Frankly I’m astounded that they’ve been allowed to get away with it. Just imagine the outcry if a national newspaper ran either of these two headlines:
1) Jewish driver does U-turn on M6 before driving the WRONG WAY down the road (because he didn’t have money to pay toll)
2) Black driver jailed for death crash
The newspaper would rightly be accused of racism, yet all I’ve done here is substitute the word Polish for Jewish or Black. I’m at a loss to understand why the ethnicity of these drivers is in the headline – other than to stoke up anti-Polish emotions.

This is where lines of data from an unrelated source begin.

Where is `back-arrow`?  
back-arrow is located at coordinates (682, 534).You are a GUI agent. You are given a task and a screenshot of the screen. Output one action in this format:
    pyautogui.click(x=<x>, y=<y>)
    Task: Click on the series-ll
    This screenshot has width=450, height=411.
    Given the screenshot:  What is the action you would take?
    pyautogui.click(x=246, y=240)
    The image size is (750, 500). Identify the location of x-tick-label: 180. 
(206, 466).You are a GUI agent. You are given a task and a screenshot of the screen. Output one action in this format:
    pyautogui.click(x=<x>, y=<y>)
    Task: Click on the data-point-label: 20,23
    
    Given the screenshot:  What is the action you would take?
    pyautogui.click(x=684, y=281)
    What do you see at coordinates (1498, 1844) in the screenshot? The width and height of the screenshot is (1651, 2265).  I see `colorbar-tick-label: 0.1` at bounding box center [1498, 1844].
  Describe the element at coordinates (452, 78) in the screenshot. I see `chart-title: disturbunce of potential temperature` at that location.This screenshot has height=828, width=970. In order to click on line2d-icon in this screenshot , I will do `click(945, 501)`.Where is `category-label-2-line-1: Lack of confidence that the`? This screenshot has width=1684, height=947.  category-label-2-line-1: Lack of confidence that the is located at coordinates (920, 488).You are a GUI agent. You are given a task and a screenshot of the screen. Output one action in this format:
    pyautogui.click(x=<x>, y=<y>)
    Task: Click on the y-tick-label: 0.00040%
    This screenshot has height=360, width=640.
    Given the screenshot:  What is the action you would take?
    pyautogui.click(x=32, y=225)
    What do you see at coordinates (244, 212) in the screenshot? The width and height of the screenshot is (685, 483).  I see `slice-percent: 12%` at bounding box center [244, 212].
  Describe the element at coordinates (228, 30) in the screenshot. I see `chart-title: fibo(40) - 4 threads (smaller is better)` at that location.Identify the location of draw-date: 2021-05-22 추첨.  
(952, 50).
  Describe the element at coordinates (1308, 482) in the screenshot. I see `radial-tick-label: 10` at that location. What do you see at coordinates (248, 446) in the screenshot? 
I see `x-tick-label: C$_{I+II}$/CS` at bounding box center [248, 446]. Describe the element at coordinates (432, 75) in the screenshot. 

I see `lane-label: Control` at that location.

It’s hardly as blatant as say, Der Stürmer in 1930s Germany, I’ll admit, but the implication is clear: these people are not welcome. That’s not to say that journalists, or even the editors, feel this way about eastern Europeans, it’s just that they are perfectly in tune with their readers’ opinions. As Paul Dacre, editor of the Daily Mail, noted in 2004: ‘My job is to edit my newspaper, to have a relationship with my readers, to reflect my readers’ views and to defend their interest.’
And reflect their readers’ views they do. A story about ‘Four drink and drug-fuelled Polish burglars’ which ran in the Daily Mail in January prompted over 500 comments, one of the best rated of which read: ‘Four Polish burglars................. Now tell me AGAIN why its good to have open boarders?’ [SIC].
So it’s hardly surprising that the recent news that Britain’s population has swelled by around half a million people due to immigration from eastern Europe promoted over 1,000 comments on the Daily Mail website, one of the highest rated of which read: ‘Mr Farage, please take our country back. Shut the gates.’
I’m sure that these people, many of whom have difficulty spelling the word borders, believe that there are billboards dotted all over eastern Europe promising Shangri-La on the British benefits system. And I’m equally certain that they are all upstanding citizens who deplore racism, and anti-Semitism in particular – the Daily Mail recently ran a story on a Jewish man being heckled as he walked through the streets of Manchester and Bradford. The story triggered almost 1,000 comments, most of which were understandably outraged at his treatment. The highest-rated comment read: ‘I’m so ashamed that this country has such nasty, dreadful, bigoted people.... but not surprised, unfortunately.’
Obviously the man in this story had done nothing illegal – he’d simply walked down the street. But neither had the majority of the immigrants who, the paper announced the same day, had swelled our population.
They’ve simply come here to find work.